- DIRECTIONS FOR THIS TASK -
With the pictures left out, transcribe exactly the lines from the one with "You are a GUI" through the end of the data.

(Beginning of TASK DATA)

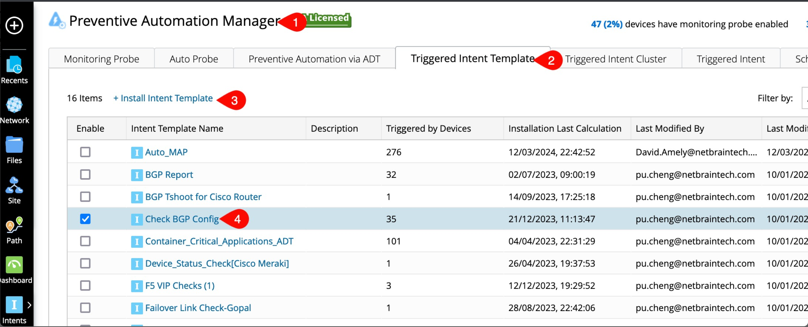808x327 pixels.
Task: Switch to the Triggered Intent Cluster tab
Action: click(615, 59)
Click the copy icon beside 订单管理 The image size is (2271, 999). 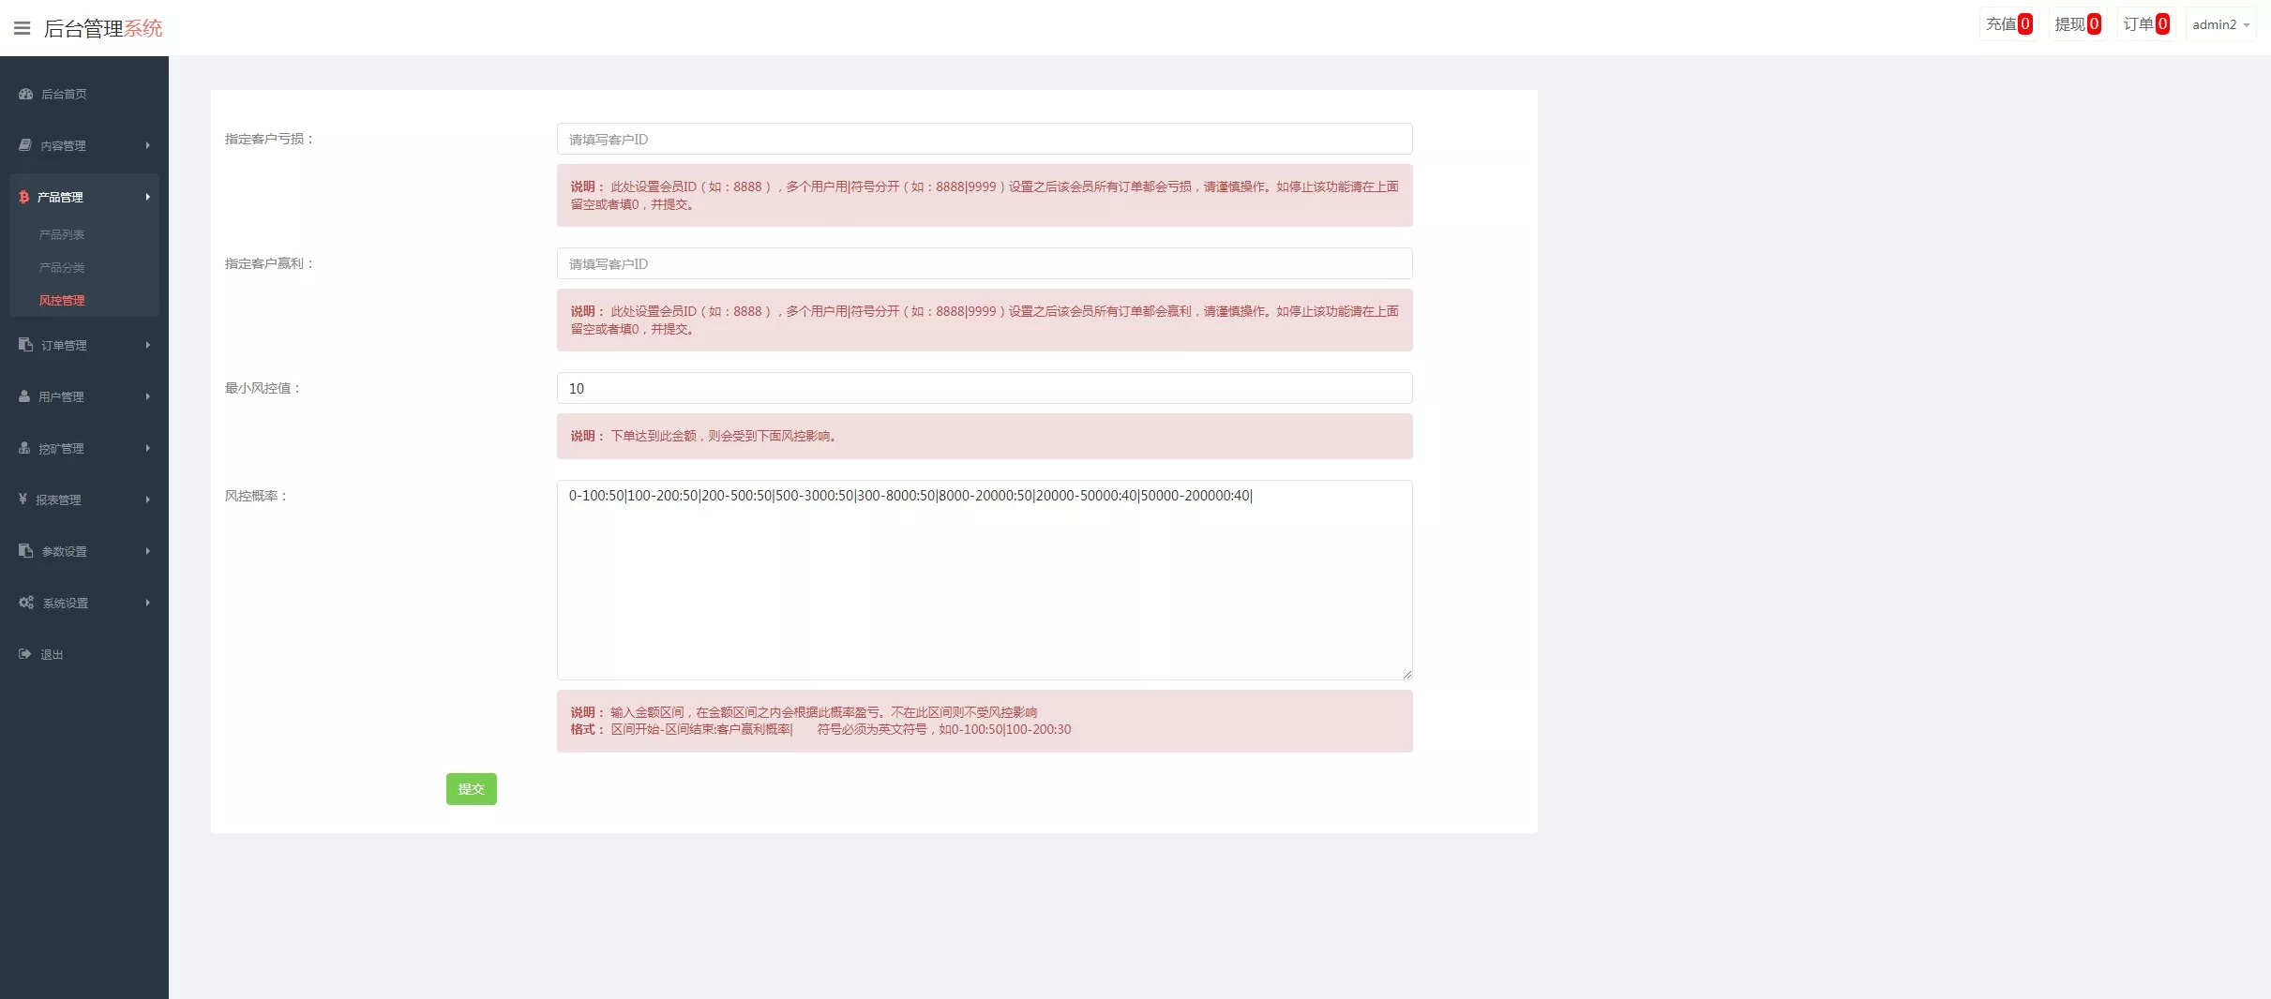(x=25, y=345)
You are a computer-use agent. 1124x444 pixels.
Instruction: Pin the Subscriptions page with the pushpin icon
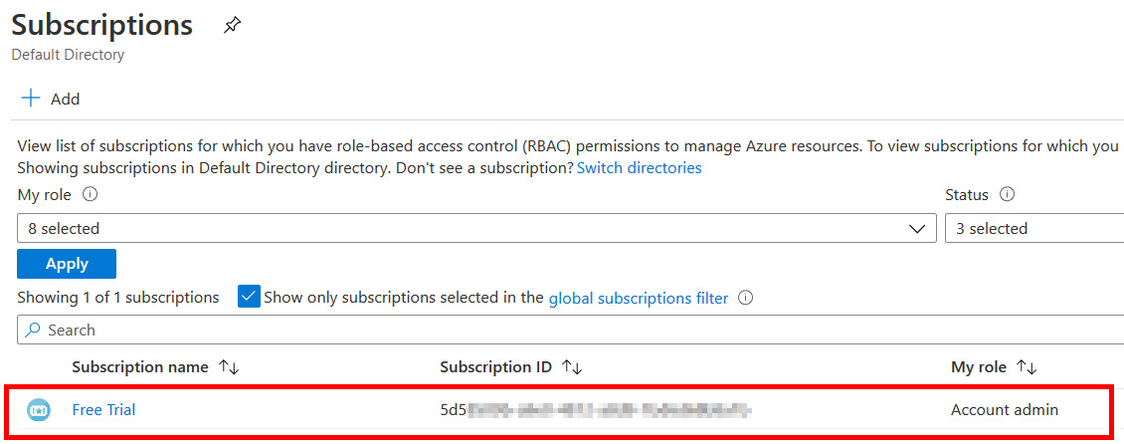(232, 26)
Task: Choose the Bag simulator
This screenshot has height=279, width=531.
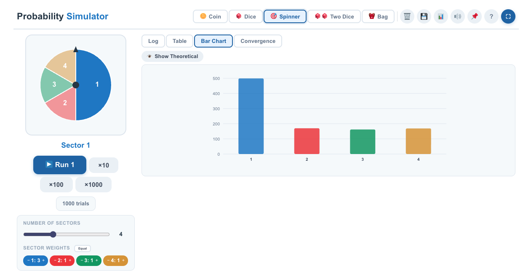Action: [x=378, y=16]
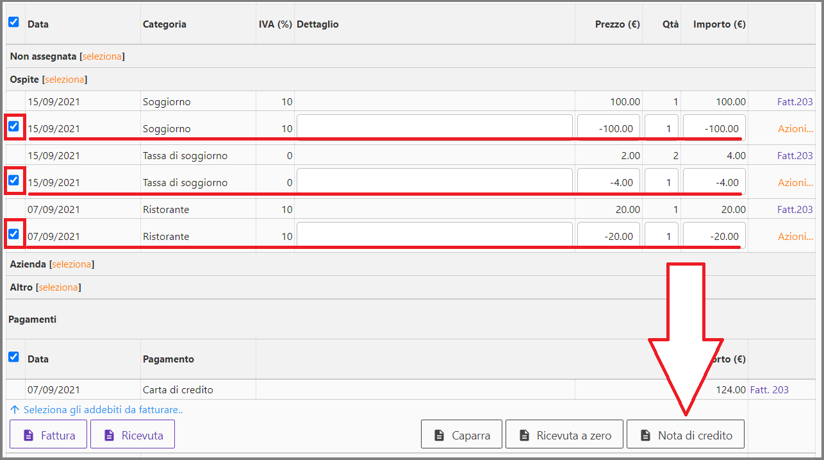Click the Fattura button document icon

coord(28,435)
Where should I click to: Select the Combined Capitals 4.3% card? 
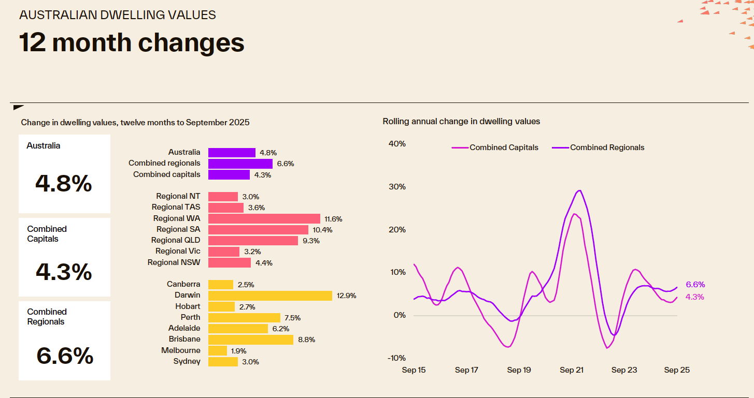(x=64, y=257)
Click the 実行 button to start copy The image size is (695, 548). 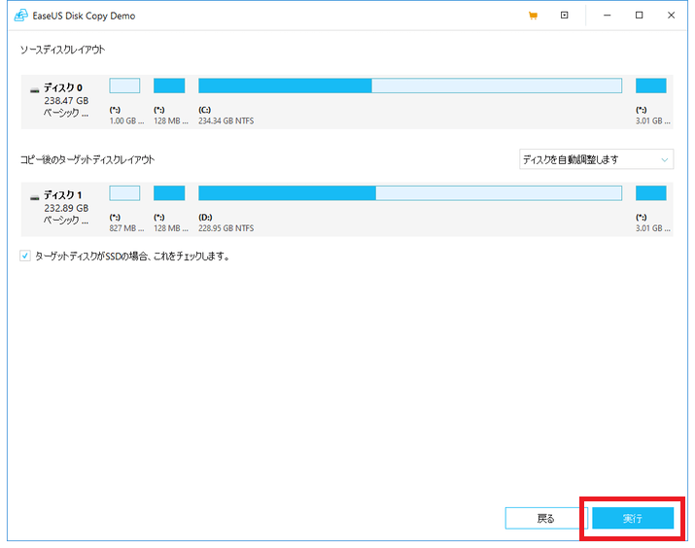(633, 519)
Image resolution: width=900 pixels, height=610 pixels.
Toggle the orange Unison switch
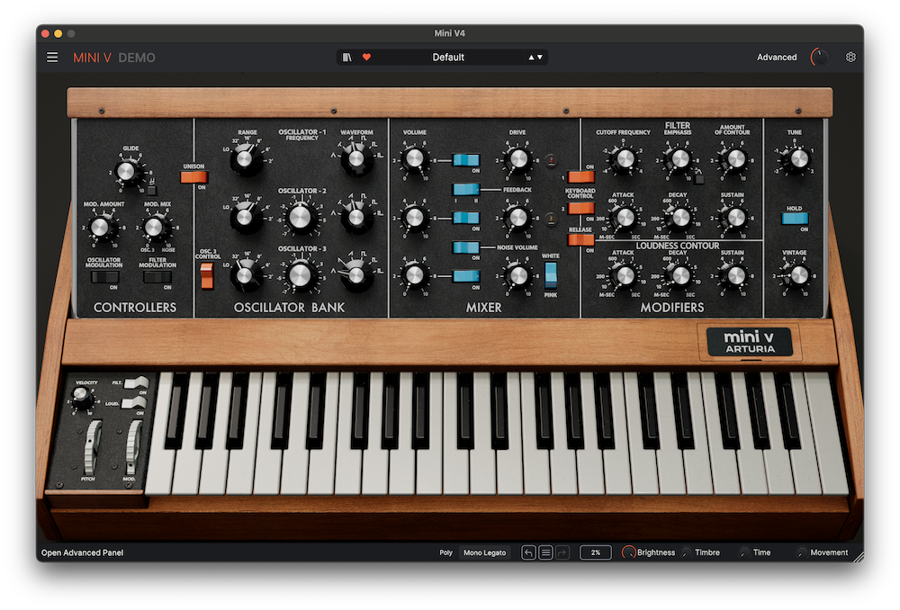(194, 176)
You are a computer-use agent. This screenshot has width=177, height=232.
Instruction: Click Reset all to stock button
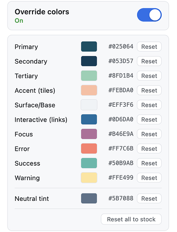(131, 219)
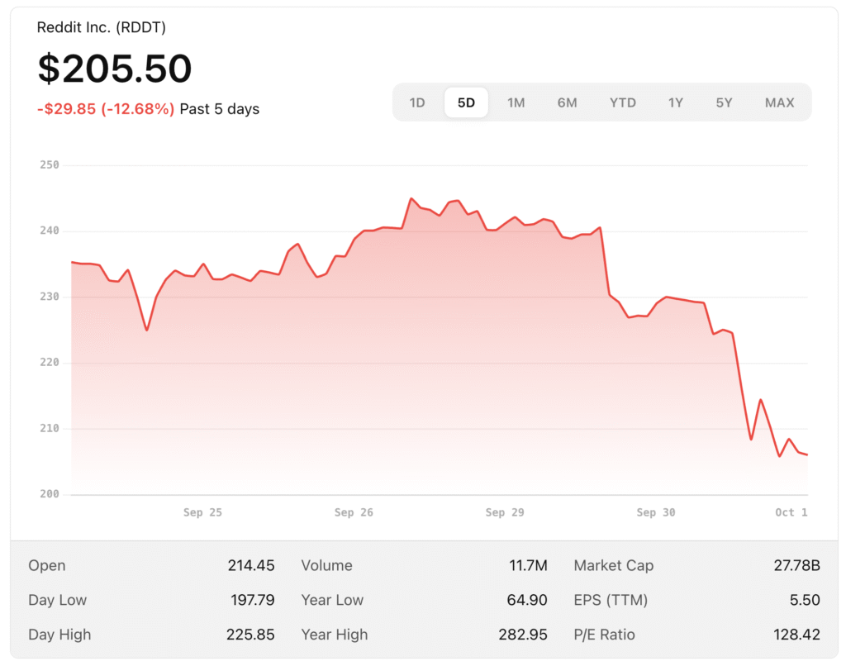Screen dimensions: 846x666
Task: Select the 5D range tab
Action: 466,102
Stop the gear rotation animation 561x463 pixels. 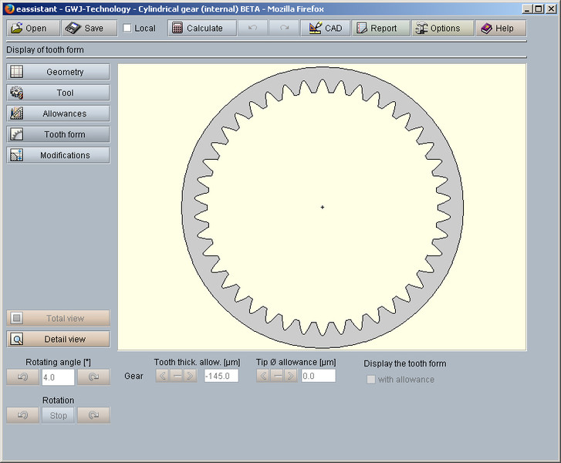click(x=58, y=415)
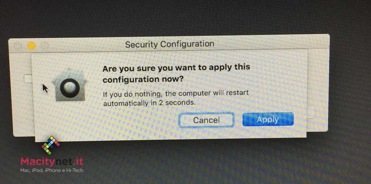Click the FileVault house-shaped security icon
This screenshot has height=184, width=371.
coord(69,85)
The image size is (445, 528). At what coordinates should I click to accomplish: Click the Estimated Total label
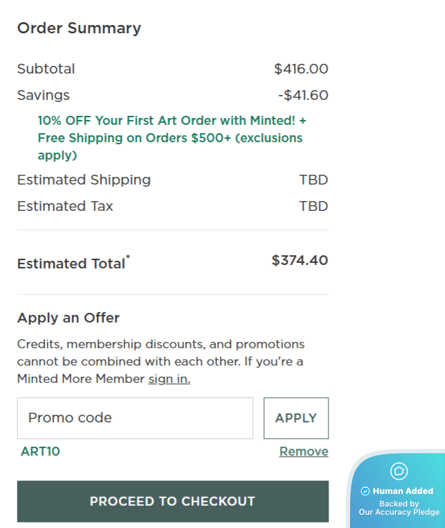pyautogui.click(x=71, y=264)
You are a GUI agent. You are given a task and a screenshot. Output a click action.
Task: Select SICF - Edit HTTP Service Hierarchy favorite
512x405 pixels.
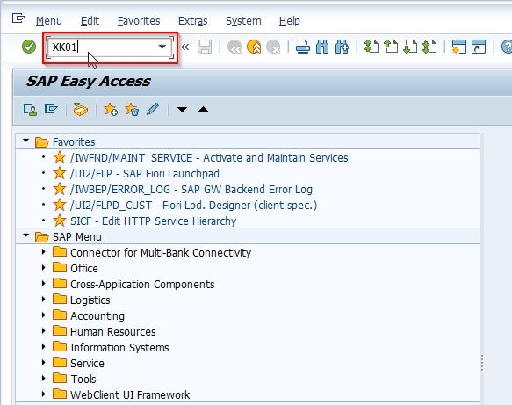(153, 221)
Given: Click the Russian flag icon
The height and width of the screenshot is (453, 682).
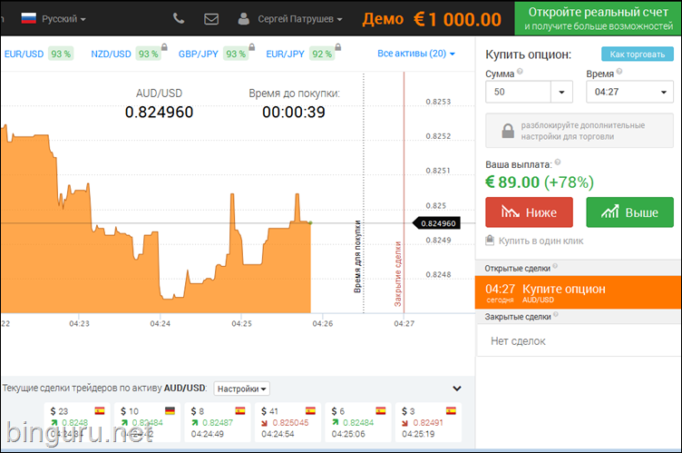Looking at the screenshot, I should point(28,18).

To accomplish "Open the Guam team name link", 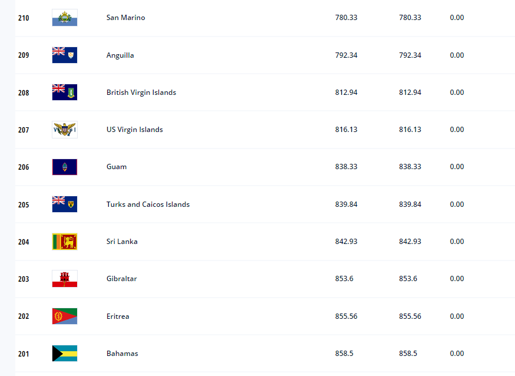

(End of TASK DATA)

- RESULT OF THIS EXERCISE -
You are a GUI agent. You are given a task and a screenshot. Output a click action.
Task: Select SICF - Edit HTTP Service Hierarchy favorite
512x405 pixels.
(153, 221)
Given: Click the Russian flag icon
The height and width of the screenshot is (453, 682).
Looking at the screenshot, I should point(28,18).

To accomplish "Open the Guam team name link", 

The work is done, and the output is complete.